El escaparate de madera tampoco pasa desapercibido a la vista del cliente y en especial de los turistas que acceden sin más. «Muchos entran para sacarse fotos y dicen que no cambiemos la tienda nunca», comenta la propietaria, quien lamenta que la calle tenga tanto tráfico. «En una vía tan estrecha, el paso de vehículos supone un problema para los comerciantes porque el viandante se tiene que meter en los establecimientos para dejarles paso con la consiguiente incomodidad para todos. Además, en más de una ocasión algún camión se ha llevado por delante mi escaparate. Antes, cuando había acera, estábamos más tranquilos», confiesa María Isabel mientras juguetea con su nieto sobre el antiguo mostrador, testigo fiel de tantas ventas.

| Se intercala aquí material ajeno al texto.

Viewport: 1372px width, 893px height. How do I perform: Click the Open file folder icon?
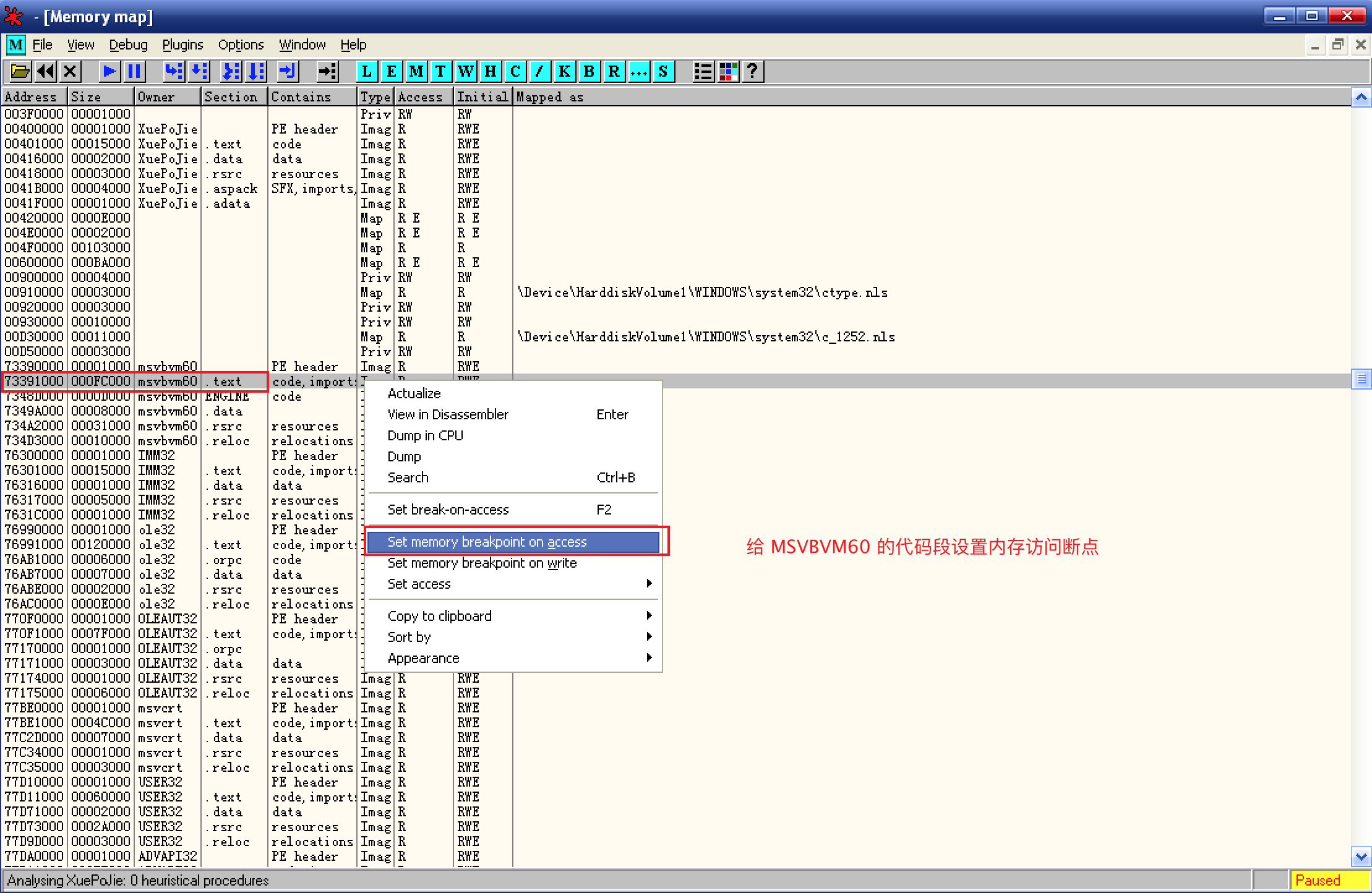[20, 72]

Cruzando la vía se encuentra el establecimiento de cerrajería y reparación de calzado La Rapidez. Un local en donde también se hacen arreglos de costura, cremalleras y bajos de pantalón y que lleva abierto hace medio siglo, según su propietario, José Puya. «Este negocio mi padre se lo compró a Juan Miralles, un mayor del Ejército Republicano que estuvo en la cárcel y que posteriormente desertó para fundar la zapatería», cuenta Puya al tiempo que atiende a Salud, una cliente de toda la vida. «Yo recuerdo cuando era niña que venía con mi madre aquí para dejar los zapatos. El local está igual, no ha cambiado», dice echando un vistazo a los techos y alrededores.

Lo mismo le sucede a Pepi, la vendedora de periódicos, quien ya forma parte de la imagen y la historia más reciente de la calle.

El más antiguo

Siguiendo calle arriba, en la esquina conformada por las dos vías más largas de la ciudad, Sacramento y Sagasta, un lugar estratégico debido al gran flujo de personal que tiene la zona, se encuentra Recio, uno de los establecimientos gaditanos más antiguos. Un negocio que adaptándose a los nuevos tiempos -está especializado en interiores de caballero y señora- lleva abierto desde 1939. «Mi padre fundó este negocio. Al principio empezó a trabajar la mercería. En esa época, las tiendas eran como pequeños almacenes textiles que tocaban todos los artículos. Con el paso de los años hemos tendido a la especialización por las grandes superficies», comenta Leonardo Recio, quien lleva trabajando detrás del mismo mostrador desde los 18 años; hoy tiene 52.

La época más difícil, según Leonardo, fue después de la Guerra Civil. «Cuando mi padre comenzó dice que fueron momentos muy difíciles porque en España casi no existía fabricación textil para abastecer el negocio. Se tuvo que mover mucho y viajar constantemente a Sevilla para comprar a los mayoristas», detalla. Actualmente, la situación es bien distinta, puesto que «ahora compro el género directamente a fabricantes».

Contrariamente, el momento «más dulce de venta fue a finales de los ochenta y principios de los noventa», confiesa Leonardo mientras muestra a una cliente uno de los camisones que ha visto en el escaparate. Las vitrinas y las estanterías que exponen batas, pijamas, calcetines, guantes, bufandas y demás complementos son de madera. «No las he cambiado porque rompería la estética del local», afirma.

La clave del éxito de Recio está en «ofrecer artículos de calidad a precios razonables, estar siempre muy surtido y el trato personalizado que se dispensa al cliente» que ha logrado una gran cartera a lo largo de los 67 años, según explica Leonardo.

El ultramarinos Torre Tavira -está a la altura de este punto turístico- también es otro de los comercios veteranos de Sacramento. «En sus inicios, hace ochenta años, aquí se vendió de todo hasta bombonas de butano», detalla Josefa Sierra, conocida como Pepi en el barrio.